Exercise objective =>
Rewrite the entries below as a Markdown table with the columns No. and Text, one numbered row per line. Skip blank lines and leave the pictures out.

Records supplied =>
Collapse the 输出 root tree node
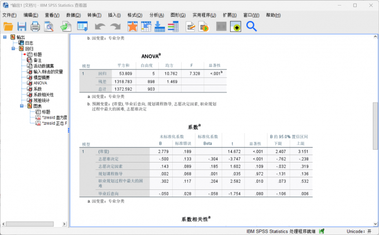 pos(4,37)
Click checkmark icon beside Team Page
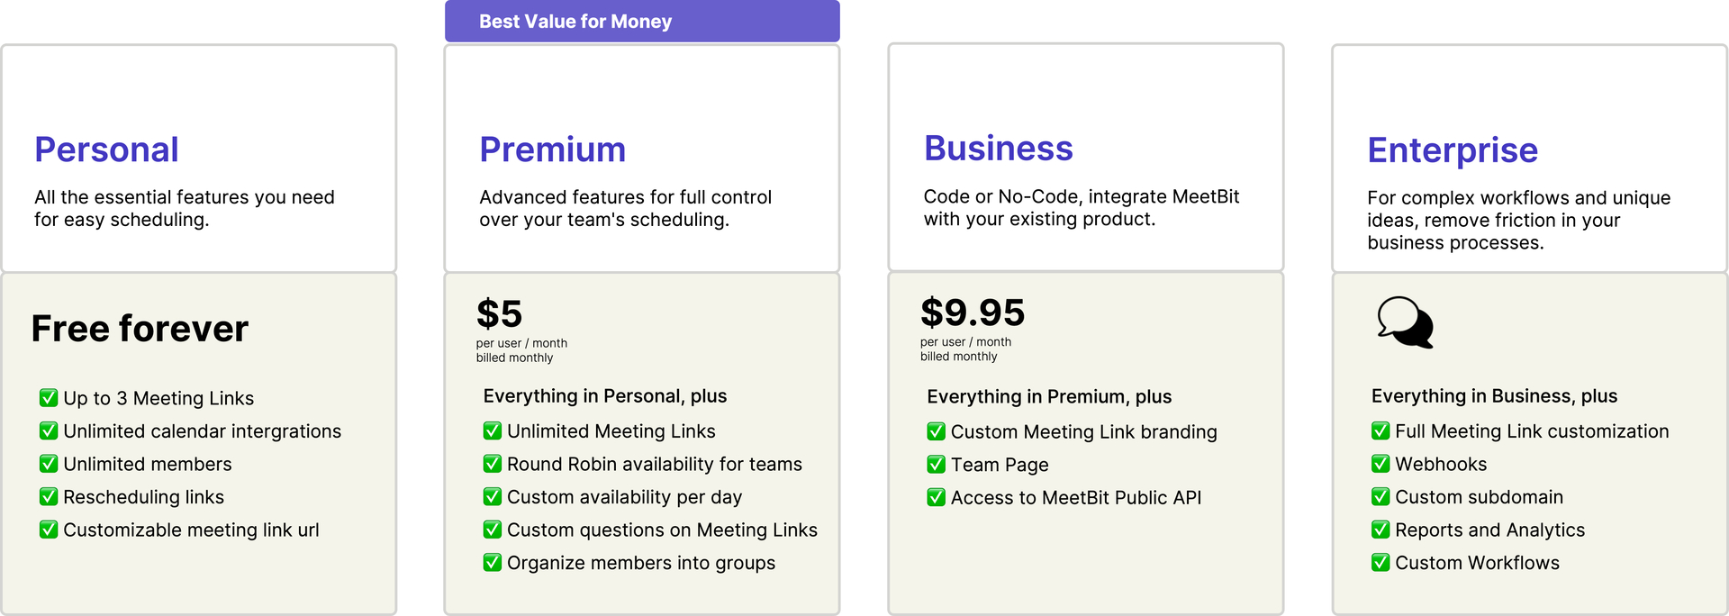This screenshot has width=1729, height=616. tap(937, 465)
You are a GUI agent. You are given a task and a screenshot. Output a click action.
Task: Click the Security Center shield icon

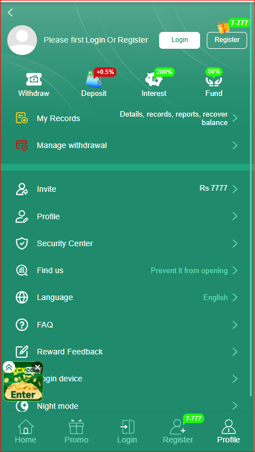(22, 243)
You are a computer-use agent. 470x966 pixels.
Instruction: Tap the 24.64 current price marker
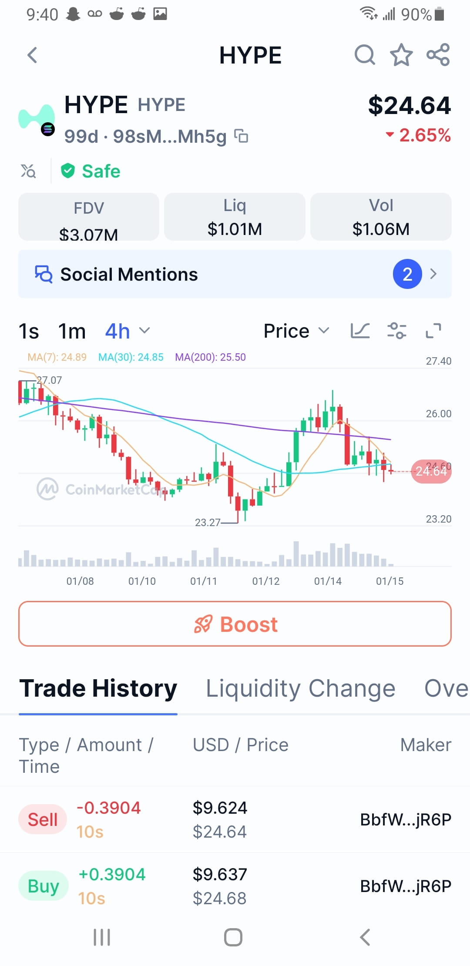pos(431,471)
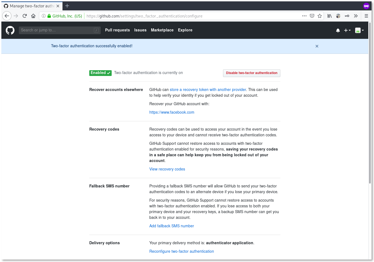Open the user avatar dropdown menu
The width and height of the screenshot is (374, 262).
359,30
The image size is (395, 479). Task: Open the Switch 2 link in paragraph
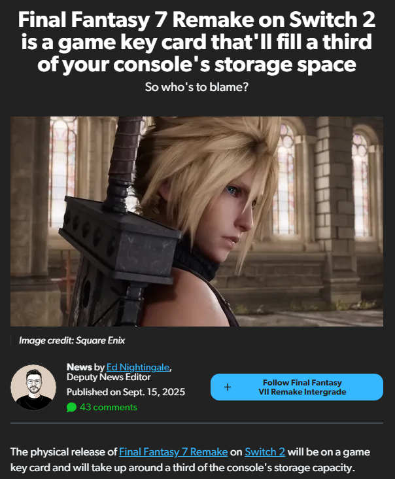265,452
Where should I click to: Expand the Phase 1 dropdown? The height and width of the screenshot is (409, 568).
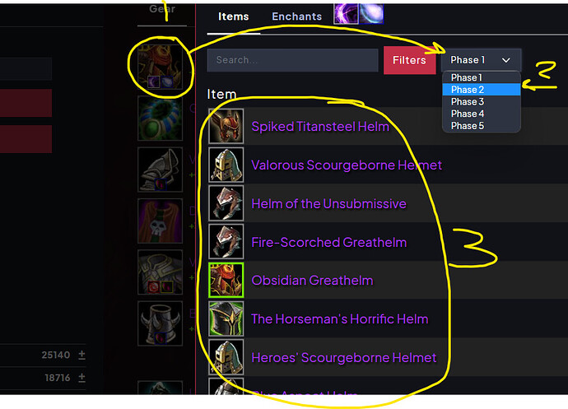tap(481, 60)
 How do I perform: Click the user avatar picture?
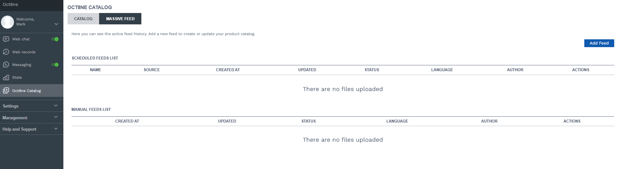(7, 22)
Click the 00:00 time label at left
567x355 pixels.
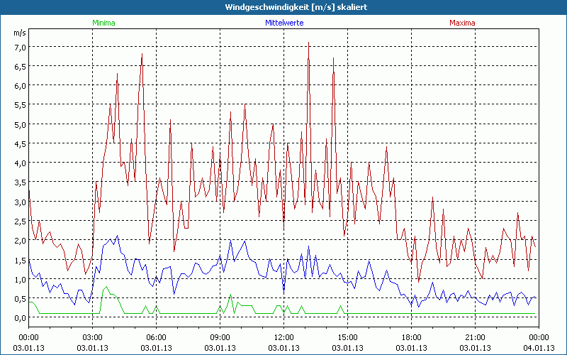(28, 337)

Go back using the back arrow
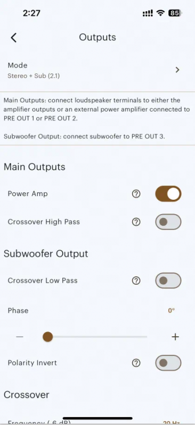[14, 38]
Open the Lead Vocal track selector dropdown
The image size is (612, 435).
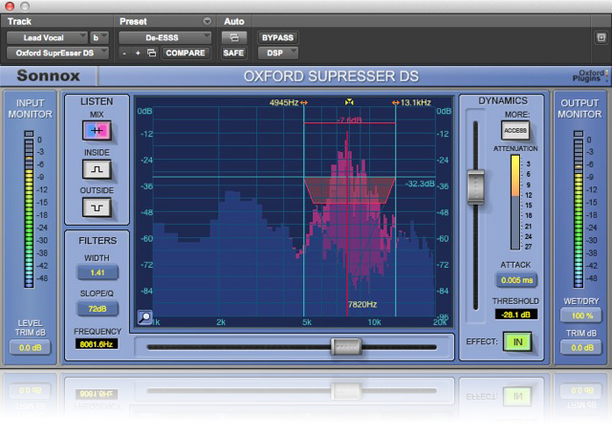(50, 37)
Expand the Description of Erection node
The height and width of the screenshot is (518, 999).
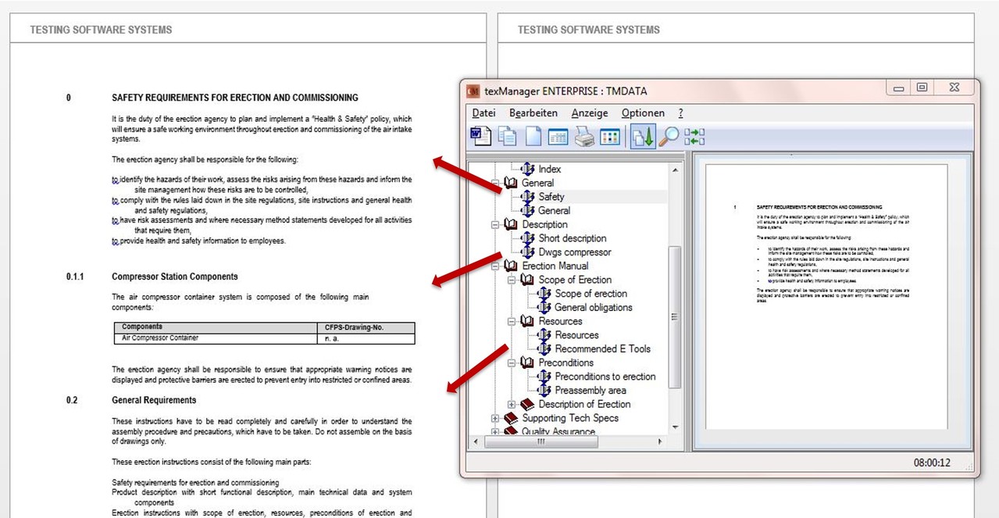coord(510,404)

Response to the task =>
| No. | Text |
|---|---|
| 1 | Collapse the 输出 root tree node |
| 2 |  pos(4,37) |
| 3 | Click checkmark icon beside Team Page |
| 4 | This screenshot has width=1729, height=616. tap(937, 465) |
| 5 | You are a GUI agent. You are given a task and a screenshot. Output a click action. |
| 6 | Task: Click the Security Center shield icon |
| 7 | (22, 243) |
| 8 | You are a computer-use agent. 470x966 pixels. |
| 9 | Instruction: Tap the 24.64 current price marker |
| 10 | pos(431,471) |
| 11 | Open the user avatar dropdown menu |
| 12 | The width and height of the screenshot is (374, 262). |
| 13 | 359,30 |
| 14 | The image size is (395, 479). Task: Open the Switch 2 link in paragraph |
| 15 | 265,452 |
| 16 | Where should I click to: Expand the Phase 1 dropdown? The height and width of the screenshot is (409, 568). |
| 17 | tap(481, 60) |
| 18 |  How do I perform: Click the user avatar picture? |
| 19 | (7, 22) |
| 20 | Click the 00:00 time label at left |
| 21 | 567x355 pixels. |
| 22 | (28, 337) |
| 23 | Go back using the back arrow |
| 24 | [14, 38] |
| 25 | Open the Lead Vocal track selector dropdown |
| 26 | The image size is (612, 435). |
| 27 | (50, 37) |
| 28 | Expand the Description of Erection node |
| 29 | The height and width of the screenshot is (518, 999). |
| 30 | coord(510,404) |